What is expected>
Repeat each of the following records word for word.
[start Source material]
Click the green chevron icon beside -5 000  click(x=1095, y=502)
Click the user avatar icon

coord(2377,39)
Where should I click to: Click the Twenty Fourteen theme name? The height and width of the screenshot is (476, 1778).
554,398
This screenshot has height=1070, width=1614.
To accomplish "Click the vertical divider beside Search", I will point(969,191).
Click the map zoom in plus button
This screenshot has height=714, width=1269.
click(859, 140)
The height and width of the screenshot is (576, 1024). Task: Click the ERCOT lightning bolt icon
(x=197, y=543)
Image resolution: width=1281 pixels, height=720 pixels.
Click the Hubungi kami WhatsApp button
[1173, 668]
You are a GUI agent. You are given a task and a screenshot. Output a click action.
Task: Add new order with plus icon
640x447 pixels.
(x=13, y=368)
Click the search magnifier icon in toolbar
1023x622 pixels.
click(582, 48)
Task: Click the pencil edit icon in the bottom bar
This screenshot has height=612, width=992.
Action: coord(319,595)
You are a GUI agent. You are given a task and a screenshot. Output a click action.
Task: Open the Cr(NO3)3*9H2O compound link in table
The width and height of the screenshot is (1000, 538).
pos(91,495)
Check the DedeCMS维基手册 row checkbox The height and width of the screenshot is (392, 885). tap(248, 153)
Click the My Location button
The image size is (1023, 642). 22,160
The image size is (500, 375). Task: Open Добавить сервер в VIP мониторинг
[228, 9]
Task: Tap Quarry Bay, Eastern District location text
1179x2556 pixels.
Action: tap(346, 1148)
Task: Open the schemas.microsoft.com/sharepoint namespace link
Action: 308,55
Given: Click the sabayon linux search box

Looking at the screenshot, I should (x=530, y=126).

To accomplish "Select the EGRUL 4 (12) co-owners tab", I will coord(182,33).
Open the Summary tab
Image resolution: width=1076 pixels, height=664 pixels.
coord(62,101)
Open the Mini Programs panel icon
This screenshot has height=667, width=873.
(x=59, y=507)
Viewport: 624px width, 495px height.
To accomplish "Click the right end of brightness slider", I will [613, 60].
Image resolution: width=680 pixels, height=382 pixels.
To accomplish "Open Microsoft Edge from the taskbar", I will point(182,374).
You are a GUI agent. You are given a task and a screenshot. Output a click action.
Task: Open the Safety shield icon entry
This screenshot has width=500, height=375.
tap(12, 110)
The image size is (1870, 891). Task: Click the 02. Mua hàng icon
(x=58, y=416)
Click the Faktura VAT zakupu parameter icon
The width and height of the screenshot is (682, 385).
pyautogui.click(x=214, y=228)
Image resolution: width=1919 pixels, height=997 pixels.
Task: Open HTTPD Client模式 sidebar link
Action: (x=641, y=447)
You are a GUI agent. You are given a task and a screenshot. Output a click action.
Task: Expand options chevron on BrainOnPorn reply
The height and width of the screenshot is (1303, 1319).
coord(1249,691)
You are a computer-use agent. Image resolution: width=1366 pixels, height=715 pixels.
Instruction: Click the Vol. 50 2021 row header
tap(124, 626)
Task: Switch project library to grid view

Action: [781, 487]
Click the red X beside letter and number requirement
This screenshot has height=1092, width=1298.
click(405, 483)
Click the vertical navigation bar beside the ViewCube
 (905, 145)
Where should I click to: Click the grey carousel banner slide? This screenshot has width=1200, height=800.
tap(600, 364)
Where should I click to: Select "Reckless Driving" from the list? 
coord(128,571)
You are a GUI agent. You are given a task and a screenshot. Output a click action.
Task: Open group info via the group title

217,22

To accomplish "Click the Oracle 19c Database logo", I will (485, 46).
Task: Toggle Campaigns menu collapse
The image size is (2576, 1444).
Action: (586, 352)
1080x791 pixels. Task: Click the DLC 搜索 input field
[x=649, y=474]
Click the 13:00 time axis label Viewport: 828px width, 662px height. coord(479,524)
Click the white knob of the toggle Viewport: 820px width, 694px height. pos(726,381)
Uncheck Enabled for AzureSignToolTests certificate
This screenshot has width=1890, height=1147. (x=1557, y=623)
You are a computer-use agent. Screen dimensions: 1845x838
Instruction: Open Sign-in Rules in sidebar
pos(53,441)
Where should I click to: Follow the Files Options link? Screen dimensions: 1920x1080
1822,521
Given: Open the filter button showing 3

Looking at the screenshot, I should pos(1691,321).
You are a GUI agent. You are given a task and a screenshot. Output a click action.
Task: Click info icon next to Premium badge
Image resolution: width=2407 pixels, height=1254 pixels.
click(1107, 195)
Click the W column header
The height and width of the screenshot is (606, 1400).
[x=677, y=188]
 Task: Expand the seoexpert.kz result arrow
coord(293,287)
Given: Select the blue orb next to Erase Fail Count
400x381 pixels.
[end Source material]
Answer below>
Click the green chevron icon beside -5 000  click(x=1095, y=502)
Click the user avatar icon

coord(2377,39)
Where should I click to: Click the Twenty Fourteen theme name? The height and width of the screenshot is (476, 1778).
554,398
This screenshot has height=1070, width=1614.
To accomplish "Click the vertical divider beside Search", I will point(969,191).
Click the map zoom in plus button
This screenshot has height=714, width=1269.
click(859, 140)
The height and width of the screenshot is (576, 1024). Task: Click the ERCOT lightning bolt icon
(x=197, y=543)
Image resolution: width=1281 pixels, height=720 pixels.
Click the Hubungi kami WhatsApp button
[1173, 668]
You are a GUI agent. You are given a task and a screenshot. Output a click action.
Task: Add new order with plus icon
640x447 pixels.
(x=13, y=368)
Click the search magnifier icon in toolbar
1023x622 pixels.
click(582, 48)
Task: Click the pencil edit icon in the bottom bar
This screenshot has height=612, width=992.
Action: coord(319,595)
You are a GUI agent. You are given a task and a screenshot. Output a click action.
Task: Open the Cr(NO3)3*9H2O compound link in table
The width and height of the screenshot is (1000, 538).
pos(91,495)
Check the DedeCMS维基手册 row checkbox The height and width of the screenshot is (392, 885). tap(248, 153)
Click the My Location button
The image size is (1023, 642). 22,160
The image size is (500, 375). Task: Open Добавить сервер в VIP мониторинг
[228, 9]
Task: Tap Quarry Bay, Eastern District location text
1179x2556 pixels.
Action: tap(346, 1148)
Task: Open the schemas.microsoft.com/sharepoint namespace link
Action: 308,55
Given: Click the sabayon linux search box

Looking at the screenshot, I should (x=530, y=126).

To accomplish "Select the EGRUL 4 (12) co-owners tab", I will coord(182,33).
Open the Summary tab
Image resolution: width=1076 pixels, height=664 pixels.
coord(62,101)
Open the Mini Programs panel icon
This screenshot has height=667, width=873.
(x=59, y=507)
Viewport: 624px width, 495px height.
To accomplish "Click the right end of brightness slider", I will [613, 60].
Image resolution: width=680 pixels, height=382 pixels.
To accomplish "Open Microsoft Edge from the taskbar", I will point(182,374).
You are a GUI agent. You are given a task and a screenshot. Output a click action.
Task: Open the Safety shield icon entry
This screenshot has width=500, height=375.
tap(12, 110)
The image size is (1870, 891). Task: Click the 02. Mua hàng icon
(x=58, y=416)
Click the Faktura VAT zakupu parameter icon
The width and height of the screenshot is (682, 385).
pyautogui.click(x=214, y=228)
Image resolution: width=1919 pixels, height=997 pixels.
Task: Open HTTPD Client模式 sidebar link
Action: (x=641, y=447)
You are a GUI agent. You are given a task and a screenshot. Output a click action.
Task: Expand options chevron on BrainOnPorn reply
The height and width of the screenshot is (1303, 1319).
coord(1249,691)
You are a computer-use agent. Image resolution: width=1366 pixels, height=715 pixels.
Instruction: Click the Vol. 50 2021 row header
tap(124, 626)
Task: Switch project library to grid view

Action: [781, 487]
Click the red X beside letter and number requirement
This screenshot has height=1092, width=1298.
click(405, 483)
Click the vertical navigation bar beside the ViewCube
 (905, 145)
Where should I click to: Click the grey carousel banner slide? This screenshot has width=1200, height=800.
tap(600, 364)
Where should I click to: Select "Reckless Driving" from the list? 
coord(128,571)
You are a GUI agent. You are given a task and a screenshot. Output a click action.
Task: Open group info via the group title

217,22

To accomplish "Click the Oracle 19c Database logo", I will (485, 46).
Task: Toggle Campaigns menu collapse
The image size is (2576, 1444).
Action: (586, 352)
1080x791 pixels. Task: Click the DLC 搜索 input field
[x=649, y=474]
Click the 13:00 time axis label Viewport: 828px width, 662px height. coord(479,524)
Click the white knob of the toggle Viewport: 820px width, 694px height. pos(726,381)
Uncheck Enabled for AzureSignToolTests certificate
This screenshot has width=1890, height=1147. (x=1557, y=623)
You are a computer-use agent. Screen dimensions: 1845x838
Instruction: Open Sign-in Rules in sidebar
pos(53,441)
Where should I click to: Follow the Files Options link? Screen dimensions: 1920x1080
1822,521
Given: Open the filter button showing 3

Looking at the screenshot, I should pos(1691,321).
You are a GUI agent. You are given a task and a screenshot. Output a click action.
Task: Click info icon next to Premium badge
Image resolution: width=2407 pixels, height=1254 pixels.
click(1107, 195)
Click the W column header
The height and width of the screenshot is (606, 1400).
[x=677, y=188]
 Task: Expand the seoexpert.kz result arrow
coord(293,287)
Given: Select the blue orb next to Erase Fail Count
400x381 pixels.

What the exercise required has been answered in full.